Anne Baquet et Jean-Paul Farré se sont donné rendez-vous depuis le 11 janvier dernier au Poche-Montparnasse pour un remarquable spectacle à la fois poétique et musical qui rend un hommage touchant et drôle au plus célèbre de nos poètes.

Mais quelle bonne idée a eu le metteur en scène Gérard Rauber d’avoir réuni la chanteuse lyrique et le comédien, que les lecteurs de ce site connaissent bien !
On sait en effet que je ne rate aucun spectacle de M. Farré, et on se souvient des deux derniers formidables spectacles de Mademoiselle Baquet, ABC d’airs et Soprano en liberté.

Les deux artistes vont cette fois-ci nous proposer un véritable inventaire de textes et de chansons du grand Prévert, balayant en une heure et quart son œuvre, dans un montage et un fatatras nécessaire et réjouissant.
Fatatras : néologisme plaisant issu de « Fatras », l’un des recueil du poète, et « patatras », interjection bien connue.

Sur le plateau du Poche, nous attendent de mystérieux et grands objets, pour l’instant recouverts de toiles blanches.
Nous saurons ce qui se cache en dessous au bout de quelques textes et chansons.
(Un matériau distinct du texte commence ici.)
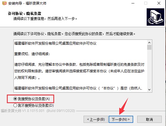Continue with the 下一步(N) button
Viewport: 166px width, 126px height.
click(121, 119)
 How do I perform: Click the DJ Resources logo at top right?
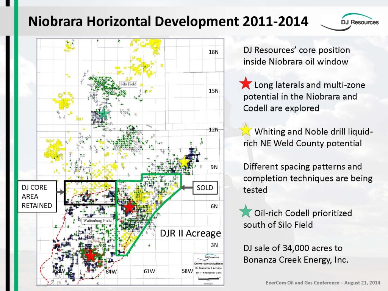pyautogui.click(x=350, y=22)
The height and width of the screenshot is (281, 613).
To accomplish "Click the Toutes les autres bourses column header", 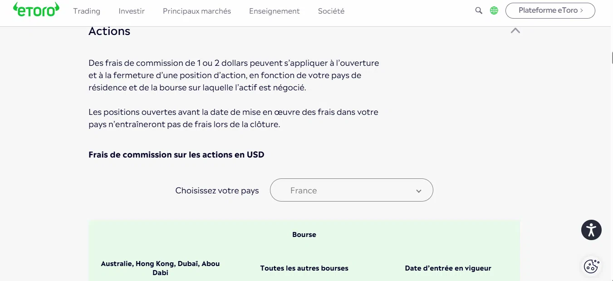I will 304,268.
Tout nous sera dévoilé.

Tout commence dans le noir. Deux voix, un premier dialogue, avec beaucoup d’humour, cet humour ô combien irrésistible et ô combien spirituel du poète.
L’entrée en la matière est très réussie : en quelques secondes, nous sommes plongés dans cet univers poétique et drôle.
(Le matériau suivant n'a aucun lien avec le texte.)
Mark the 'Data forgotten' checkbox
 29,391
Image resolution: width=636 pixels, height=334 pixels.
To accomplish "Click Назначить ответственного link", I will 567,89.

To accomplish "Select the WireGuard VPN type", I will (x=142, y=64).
Nous allons très vite comprendre également la répartition des rôles.
Anne Baquet va une nouvelle fois nous ravir de son talent de chanteuse lyrique, Jean-Paul Farré va nous prouver, encore et toujours, sa capacité à dire des textes, à mettre en voix des mots.

L’une des grandes qualités du spectacle est l’articulation de ces textes et ces chansons, pratiquement toutes signées musicalement par le grand Joseph Kosma.
Les deux artistes vont remarquablement se compléter. Une jubilatoire dramaturgie met en forme cette collection d’œuvres, dans un tourbillon très maîtrisé.

Ici, pas de pianiste ou autre instrumentiste : les deux s’accompagnent eux-mêmes, avec tout une kyrielle de petits instruments, de ceux qui évoquent un monde poétique, un monde de l’enfance. Je vous laisse évidemment découvrir l’instrumentarium utilisé !
Les arrangements de Damien Nédonchelle sont épatants !

Le mot est dit : l’enfance. L’enfance, où tout est permis ! « On dirait qu’on ferait ci, on dirait qu’on serait ça... »
Ici, et c’est une autre merveilleuse réussite du spectacle, c’est d’avoir saisi et évoqué ce monde de l’enfance.
Prévert, le poète des petits et des grands enfants. Ce spectacle le démontre de façon limpide et magnifique.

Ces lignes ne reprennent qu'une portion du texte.